Each line of the data is to be output verbatim, with the images removed.

Input data Block Start

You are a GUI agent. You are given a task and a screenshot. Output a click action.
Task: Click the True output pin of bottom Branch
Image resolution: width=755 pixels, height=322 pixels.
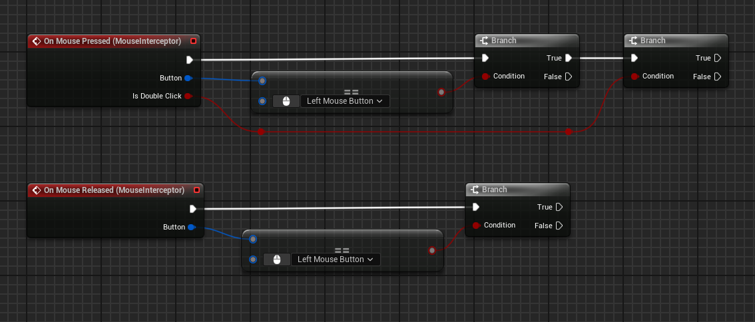(559, 208)
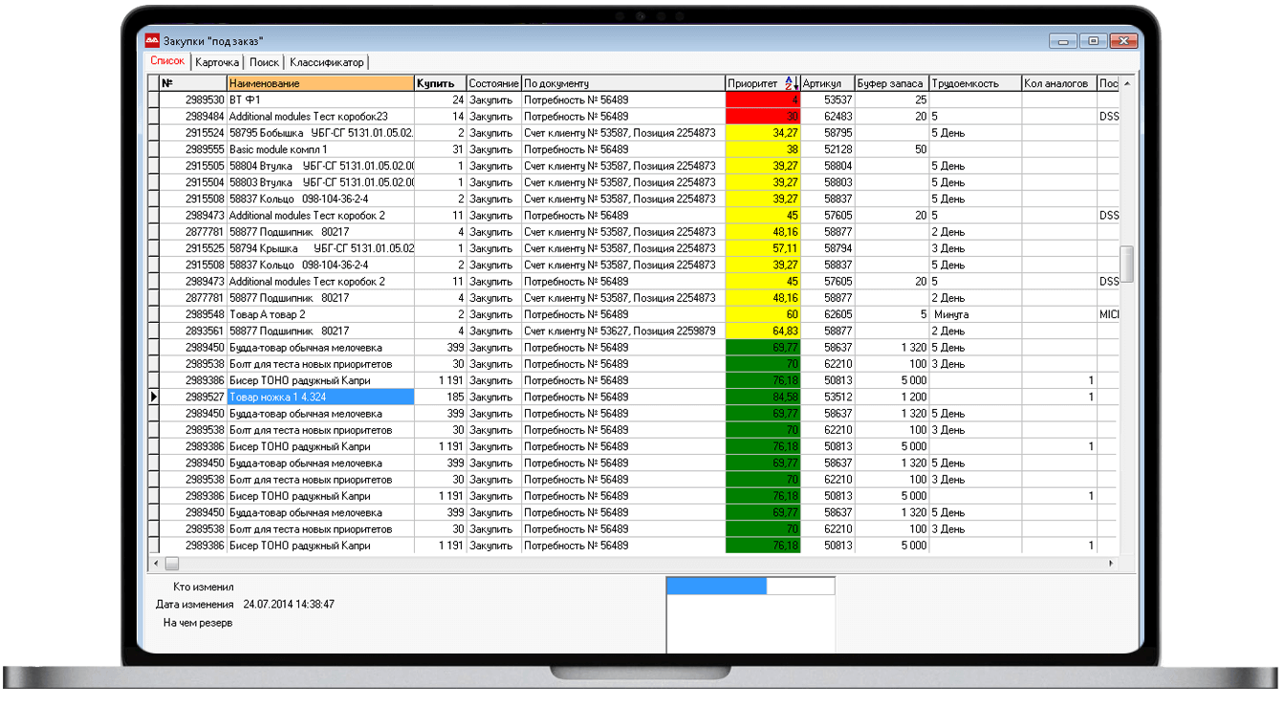Tick the row selector for Товар А товар 2
The image size is (1284, 707).
click(x=154, y=314)
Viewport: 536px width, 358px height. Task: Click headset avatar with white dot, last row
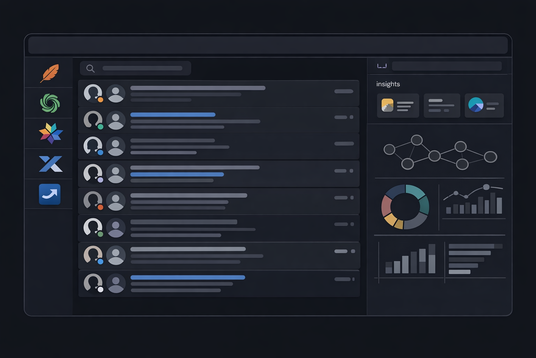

Input data Block End

Written reply =
You are a GUI agent. You are given a task and a screenshot. Output a click action.
Task: Click the True output pin of bottom Branch
Image resolution: width=755 pixels, height=322 pixels.
(559, 208)
Tick the row selector for Товар А товар 2
The image size is (1284, 707).
click(x=154, y=314)
Viewport: 536px width, 358px height. Task: Click headset avatar with white dot, last row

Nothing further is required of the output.